→ **EXERCISE MATERIAL**:
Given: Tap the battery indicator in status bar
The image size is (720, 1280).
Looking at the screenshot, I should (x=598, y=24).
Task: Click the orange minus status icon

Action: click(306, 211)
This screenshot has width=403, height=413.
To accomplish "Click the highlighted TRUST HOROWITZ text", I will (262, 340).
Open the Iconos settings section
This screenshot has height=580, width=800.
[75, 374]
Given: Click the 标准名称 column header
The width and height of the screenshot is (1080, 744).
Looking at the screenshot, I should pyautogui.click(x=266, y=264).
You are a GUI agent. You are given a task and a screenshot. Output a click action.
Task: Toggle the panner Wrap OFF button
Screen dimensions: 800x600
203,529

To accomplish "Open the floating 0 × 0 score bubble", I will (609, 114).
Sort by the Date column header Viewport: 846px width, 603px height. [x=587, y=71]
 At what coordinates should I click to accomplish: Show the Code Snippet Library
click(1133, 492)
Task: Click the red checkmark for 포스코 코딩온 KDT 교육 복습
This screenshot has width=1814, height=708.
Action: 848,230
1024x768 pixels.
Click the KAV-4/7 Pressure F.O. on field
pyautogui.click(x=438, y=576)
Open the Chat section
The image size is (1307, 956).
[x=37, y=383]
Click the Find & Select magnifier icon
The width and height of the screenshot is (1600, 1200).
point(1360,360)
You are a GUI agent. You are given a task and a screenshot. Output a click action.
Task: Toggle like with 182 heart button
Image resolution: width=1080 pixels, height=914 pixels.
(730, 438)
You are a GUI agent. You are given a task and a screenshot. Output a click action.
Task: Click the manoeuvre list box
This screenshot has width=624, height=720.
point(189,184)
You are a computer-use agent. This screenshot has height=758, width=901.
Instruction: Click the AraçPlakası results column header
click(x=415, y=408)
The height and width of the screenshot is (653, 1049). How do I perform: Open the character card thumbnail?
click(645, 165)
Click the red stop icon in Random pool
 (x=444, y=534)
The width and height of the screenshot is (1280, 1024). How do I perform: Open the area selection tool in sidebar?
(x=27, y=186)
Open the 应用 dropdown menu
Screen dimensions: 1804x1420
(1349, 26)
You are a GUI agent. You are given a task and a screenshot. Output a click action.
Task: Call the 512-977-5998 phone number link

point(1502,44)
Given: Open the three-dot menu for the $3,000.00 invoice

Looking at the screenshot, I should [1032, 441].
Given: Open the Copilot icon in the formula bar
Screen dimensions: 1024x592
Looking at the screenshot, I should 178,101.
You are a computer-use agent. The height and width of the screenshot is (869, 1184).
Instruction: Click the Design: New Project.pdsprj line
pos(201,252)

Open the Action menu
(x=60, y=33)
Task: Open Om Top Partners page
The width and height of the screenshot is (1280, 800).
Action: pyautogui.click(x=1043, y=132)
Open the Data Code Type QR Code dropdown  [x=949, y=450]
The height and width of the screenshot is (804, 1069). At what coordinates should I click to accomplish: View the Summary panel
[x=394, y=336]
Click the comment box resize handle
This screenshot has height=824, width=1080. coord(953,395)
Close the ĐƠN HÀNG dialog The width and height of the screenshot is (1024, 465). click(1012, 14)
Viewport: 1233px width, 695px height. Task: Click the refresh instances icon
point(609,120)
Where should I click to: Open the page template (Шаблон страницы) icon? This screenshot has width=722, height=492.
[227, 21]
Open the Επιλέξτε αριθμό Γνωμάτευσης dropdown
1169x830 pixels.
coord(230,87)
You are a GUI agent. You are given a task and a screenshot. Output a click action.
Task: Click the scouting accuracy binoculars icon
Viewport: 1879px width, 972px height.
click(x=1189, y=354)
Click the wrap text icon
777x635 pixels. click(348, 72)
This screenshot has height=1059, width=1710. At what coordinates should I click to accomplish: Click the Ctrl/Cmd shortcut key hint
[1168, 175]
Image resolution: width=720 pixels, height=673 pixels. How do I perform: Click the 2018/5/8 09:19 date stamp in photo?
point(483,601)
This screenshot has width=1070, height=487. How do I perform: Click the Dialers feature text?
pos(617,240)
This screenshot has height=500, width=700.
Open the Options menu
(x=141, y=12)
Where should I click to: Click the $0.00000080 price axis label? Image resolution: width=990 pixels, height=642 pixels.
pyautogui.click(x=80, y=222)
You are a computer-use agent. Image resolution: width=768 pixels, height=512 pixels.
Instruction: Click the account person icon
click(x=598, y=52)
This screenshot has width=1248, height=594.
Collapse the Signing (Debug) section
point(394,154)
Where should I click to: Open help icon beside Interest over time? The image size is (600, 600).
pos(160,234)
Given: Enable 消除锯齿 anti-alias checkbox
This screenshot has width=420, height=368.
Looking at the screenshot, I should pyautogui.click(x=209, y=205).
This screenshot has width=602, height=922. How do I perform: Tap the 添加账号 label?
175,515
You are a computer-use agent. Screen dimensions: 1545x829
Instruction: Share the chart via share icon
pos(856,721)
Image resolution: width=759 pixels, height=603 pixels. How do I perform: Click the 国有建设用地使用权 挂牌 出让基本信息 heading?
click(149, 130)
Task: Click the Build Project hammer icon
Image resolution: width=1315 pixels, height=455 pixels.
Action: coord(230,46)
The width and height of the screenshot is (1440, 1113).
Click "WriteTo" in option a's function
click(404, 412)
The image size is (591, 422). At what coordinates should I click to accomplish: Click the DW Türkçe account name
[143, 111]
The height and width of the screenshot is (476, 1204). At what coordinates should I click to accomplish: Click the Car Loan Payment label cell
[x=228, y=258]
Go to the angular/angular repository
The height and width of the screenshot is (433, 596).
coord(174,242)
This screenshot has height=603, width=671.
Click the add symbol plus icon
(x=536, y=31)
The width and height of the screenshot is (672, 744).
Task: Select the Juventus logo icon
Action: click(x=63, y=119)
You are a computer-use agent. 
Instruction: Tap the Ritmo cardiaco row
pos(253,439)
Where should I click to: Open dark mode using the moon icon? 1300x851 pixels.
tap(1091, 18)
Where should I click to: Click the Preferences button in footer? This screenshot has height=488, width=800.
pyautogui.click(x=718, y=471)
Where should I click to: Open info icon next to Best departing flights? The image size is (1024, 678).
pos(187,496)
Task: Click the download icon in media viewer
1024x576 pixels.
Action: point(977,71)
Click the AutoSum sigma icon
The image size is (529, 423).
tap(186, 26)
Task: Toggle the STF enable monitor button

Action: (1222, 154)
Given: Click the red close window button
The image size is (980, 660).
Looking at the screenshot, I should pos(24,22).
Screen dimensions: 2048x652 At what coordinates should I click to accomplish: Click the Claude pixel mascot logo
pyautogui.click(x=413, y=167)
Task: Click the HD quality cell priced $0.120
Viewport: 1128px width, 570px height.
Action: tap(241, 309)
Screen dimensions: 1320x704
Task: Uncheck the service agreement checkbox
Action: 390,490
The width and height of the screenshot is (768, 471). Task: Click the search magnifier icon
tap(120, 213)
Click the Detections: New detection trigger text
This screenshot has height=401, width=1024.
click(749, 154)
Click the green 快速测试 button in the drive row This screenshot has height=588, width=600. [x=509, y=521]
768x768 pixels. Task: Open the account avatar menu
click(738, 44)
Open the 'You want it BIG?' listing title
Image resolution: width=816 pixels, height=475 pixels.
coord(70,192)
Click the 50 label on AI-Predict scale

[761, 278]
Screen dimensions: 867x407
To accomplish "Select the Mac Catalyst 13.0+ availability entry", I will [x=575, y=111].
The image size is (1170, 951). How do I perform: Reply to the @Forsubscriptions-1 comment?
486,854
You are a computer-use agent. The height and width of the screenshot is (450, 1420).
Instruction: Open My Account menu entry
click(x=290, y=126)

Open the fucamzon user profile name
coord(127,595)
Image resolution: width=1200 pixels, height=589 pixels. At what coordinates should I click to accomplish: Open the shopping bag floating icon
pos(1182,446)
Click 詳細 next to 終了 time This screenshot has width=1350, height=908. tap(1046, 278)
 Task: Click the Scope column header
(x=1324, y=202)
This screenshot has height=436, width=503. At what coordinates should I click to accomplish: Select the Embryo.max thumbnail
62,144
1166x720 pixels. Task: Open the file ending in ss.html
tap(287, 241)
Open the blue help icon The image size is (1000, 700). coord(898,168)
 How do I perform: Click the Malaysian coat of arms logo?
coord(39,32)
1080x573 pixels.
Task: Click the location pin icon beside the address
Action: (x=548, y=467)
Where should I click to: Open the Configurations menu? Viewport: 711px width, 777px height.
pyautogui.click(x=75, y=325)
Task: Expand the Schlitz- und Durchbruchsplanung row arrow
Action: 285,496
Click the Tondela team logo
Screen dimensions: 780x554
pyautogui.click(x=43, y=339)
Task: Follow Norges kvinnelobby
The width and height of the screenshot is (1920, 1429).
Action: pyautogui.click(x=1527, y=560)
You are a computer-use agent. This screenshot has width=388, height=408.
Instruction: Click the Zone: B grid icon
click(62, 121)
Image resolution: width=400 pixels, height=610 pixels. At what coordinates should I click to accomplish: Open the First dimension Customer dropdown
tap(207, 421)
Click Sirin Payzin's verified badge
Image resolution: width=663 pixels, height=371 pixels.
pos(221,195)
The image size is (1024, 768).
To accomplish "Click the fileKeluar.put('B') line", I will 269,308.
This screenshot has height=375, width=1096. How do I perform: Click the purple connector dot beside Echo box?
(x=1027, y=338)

→ **YOUR INSTRUCTIONS**: Given the entries above, count how many lines include the word "will"; respond with the number only.

→ **FINISHED EXERCISE**: 4